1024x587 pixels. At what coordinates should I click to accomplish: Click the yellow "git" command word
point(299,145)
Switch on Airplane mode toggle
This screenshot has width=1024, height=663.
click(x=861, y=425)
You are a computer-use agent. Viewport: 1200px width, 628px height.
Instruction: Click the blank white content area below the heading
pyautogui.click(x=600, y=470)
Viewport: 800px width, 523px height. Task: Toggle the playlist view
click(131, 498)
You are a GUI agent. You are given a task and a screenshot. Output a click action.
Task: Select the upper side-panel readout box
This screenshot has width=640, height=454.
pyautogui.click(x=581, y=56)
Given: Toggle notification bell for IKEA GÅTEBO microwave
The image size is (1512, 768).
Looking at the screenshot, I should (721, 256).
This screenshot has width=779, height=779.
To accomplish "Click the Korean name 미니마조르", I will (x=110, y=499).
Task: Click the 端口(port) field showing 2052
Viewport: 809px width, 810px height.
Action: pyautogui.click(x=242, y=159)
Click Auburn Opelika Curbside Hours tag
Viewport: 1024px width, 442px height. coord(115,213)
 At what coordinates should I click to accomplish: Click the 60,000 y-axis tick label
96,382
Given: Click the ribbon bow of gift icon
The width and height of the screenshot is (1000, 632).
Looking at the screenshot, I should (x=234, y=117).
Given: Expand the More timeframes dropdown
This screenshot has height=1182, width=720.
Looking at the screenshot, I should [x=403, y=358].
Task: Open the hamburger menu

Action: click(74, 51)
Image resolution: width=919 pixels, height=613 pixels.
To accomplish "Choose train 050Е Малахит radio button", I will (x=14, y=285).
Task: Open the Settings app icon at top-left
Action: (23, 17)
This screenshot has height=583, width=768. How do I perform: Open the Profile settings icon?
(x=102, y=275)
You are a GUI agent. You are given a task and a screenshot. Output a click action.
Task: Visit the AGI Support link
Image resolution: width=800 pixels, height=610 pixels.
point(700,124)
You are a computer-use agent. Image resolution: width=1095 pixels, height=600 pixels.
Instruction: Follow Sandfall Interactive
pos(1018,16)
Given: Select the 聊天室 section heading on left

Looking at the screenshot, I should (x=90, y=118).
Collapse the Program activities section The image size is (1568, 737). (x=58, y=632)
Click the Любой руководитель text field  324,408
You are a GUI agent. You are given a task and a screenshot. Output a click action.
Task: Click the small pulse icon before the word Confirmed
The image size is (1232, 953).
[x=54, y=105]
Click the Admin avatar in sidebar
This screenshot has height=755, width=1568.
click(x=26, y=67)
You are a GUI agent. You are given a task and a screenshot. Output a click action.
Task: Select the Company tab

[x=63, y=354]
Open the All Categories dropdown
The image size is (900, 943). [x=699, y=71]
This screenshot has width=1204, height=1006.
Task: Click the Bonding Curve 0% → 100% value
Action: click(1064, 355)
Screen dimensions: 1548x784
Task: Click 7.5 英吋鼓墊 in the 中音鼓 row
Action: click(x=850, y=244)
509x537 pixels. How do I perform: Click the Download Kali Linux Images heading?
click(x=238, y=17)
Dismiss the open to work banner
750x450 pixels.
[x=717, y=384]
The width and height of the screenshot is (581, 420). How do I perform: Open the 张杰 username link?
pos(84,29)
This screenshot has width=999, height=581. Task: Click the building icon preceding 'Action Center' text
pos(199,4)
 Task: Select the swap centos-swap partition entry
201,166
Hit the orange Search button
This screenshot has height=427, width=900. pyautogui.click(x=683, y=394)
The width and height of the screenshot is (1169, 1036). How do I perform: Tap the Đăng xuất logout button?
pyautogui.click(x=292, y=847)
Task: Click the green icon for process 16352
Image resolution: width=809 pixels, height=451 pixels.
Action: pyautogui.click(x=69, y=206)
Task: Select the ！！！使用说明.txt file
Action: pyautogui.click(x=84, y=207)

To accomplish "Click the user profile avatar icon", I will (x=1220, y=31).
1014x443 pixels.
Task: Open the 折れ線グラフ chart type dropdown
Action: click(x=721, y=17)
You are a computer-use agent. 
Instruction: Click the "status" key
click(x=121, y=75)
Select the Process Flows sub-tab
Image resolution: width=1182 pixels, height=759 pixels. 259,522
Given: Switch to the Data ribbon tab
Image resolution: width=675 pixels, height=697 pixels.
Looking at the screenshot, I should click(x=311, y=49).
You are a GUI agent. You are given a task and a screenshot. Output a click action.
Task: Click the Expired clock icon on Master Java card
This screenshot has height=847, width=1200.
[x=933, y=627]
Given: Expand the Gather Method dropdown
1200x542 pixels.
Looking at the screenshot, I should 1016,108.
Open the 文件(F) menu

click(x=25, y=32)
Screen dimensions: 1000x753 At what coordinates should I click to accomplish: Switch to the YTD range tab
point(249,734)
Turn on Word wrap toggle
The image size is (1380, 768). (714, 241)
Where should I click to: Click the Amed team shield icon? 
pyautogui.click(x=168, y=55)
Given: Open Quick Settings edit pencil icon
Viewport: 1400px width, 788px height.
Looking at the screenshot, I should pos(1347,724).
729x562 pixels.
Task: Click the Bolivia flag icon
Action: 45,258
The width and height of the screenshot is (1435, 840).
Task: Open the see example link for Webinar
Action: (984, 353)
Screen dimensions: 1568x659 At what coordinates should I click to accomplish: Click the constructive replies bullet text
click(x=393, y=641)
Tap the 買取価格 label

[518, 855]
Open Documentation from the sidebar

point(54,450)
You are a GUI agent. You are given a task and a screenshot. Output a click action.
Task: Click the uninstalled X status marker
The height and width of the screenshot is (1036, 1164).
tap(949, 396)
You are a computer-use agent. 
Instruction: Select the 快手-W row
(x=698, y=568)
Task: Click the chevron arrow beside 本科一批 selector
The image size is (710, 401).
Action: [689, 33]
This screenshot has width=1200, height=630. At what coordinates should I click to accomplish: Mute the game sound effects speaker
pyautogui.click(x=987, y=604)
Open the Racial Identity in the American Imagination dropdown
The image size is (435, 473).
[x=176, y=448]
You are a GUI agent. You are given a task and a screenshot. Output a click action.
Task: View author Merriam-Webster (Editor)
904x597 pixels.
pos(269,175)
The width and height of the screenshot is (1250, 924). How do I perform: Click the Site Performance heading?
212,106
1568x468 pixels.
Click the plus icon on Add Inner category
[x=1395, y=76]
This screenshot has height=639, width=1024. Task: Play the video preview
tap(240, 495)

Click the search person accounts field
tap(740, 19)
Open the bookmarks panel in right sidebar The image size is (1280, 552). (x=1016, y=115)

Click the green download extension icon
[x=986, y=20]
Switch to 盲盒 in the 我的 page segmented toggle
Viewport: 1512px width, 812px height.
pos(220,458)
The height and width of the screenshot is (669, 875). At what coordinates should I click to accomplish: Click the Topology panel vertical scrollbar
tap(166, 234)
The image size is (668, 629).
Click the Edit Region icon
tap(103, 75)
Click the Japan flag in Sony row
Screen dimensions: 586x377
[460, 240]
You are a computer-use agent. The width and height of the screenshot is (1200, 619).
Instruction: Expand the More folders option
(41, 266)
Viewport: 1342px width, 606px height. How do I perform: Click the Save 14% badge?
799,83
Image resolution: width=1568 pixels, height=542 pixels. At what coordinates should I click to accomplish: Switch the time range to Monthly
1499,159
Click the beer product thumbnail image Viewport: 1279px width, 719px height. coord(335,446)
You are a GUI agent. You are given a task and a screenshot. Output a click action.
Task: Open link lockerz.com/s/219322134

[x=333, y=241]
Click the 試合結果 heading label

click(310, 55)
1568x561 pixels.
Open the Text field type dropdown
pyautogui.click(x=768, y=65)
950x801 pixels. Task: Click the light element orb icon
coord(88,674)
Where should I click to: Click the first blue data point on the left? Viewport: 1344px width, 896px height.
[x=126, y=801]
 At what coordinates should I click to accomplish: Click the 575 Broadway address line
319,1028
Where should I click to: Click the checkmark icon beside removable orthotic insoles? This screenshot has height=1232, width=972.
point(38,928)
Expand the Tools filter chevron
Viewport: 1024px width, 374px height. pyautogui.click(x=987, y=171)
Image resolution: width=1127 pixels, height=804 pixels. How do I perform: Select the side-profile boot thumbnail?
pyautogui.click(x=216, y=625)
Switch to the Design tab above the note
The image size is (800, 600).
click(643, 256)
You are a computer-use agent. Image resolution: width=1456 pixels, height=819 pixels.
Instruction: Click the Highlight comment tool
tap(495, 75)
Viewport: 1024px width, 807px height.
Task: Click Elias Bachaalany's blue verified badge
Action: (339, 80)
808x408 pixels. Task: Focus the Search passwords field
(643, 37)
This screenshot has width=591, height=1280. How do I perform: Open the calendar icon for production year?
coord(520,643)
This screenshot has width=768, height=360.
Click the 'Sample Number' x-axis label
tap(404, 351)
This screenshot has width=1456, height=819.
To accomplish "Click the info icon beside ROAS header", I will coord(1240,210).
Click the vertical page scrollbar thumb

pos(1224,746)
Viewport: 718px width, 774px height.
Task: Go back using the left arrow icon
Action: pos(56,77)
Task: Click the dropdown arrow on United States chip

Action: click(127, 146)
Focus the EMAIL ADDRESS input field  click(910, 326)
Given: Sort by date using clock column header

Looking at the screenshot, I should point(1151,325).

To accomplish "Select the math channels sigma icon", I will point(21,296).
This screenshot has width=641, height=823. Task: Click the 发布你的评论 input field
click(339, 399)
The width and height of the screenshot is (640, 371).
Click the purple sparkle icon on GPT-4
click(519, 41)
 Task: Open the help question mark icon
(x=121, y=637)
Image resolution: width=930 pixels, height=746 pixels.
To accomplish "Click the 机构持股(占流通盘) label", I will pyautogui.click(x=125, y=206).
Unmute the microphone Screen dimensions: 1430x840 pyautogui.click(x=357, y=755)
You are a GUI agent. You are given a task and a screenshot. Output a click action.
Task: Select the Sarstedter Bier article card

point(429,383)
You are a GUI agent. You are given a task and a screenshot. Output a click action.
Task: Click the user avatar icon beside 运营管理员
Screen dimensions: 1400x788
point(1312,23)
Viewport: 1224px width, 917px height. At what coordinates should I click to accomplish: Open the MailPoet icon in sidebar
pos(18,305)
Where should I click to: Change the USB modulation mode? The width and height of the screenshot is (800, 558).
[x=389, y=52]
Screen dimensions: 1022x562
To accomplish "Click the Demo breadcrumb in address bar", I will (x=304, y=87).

### Task item
Could you retype exactly the lines above, starting at the line that contains "509x537 pixels. How" and ending at the line that contains "Task: Click the green icon for process 16352", and nothing more?

### Answer to this task
509x537 pixels. How do I perform: Click the Download Kali Linux Images heading?
click(x=238, y=17)
Dismiss the open to work banner
750x450 pixels.
[x=717, y=384]
The width and height of the screenshot is (581, 420). How do I perform: Open the 张杰 username link?
pos(84,29)
This screenshot has width=999, height=581. Task: Click the building icon preceding 'Action Center' text
pos(199,4)
 Task: Select the swap centos-swap partition entry
201,166
Hit the orange Search button
This screenshot has height=427, width=900. pyautogui.click(x=683, y=394)
The width and height of the screenshot is (1169, 1036). How do I perform: Tap the Đăng xuất logout button?
pyautogui.click(x=292, y=847)
Task: Click the green icon for process 16352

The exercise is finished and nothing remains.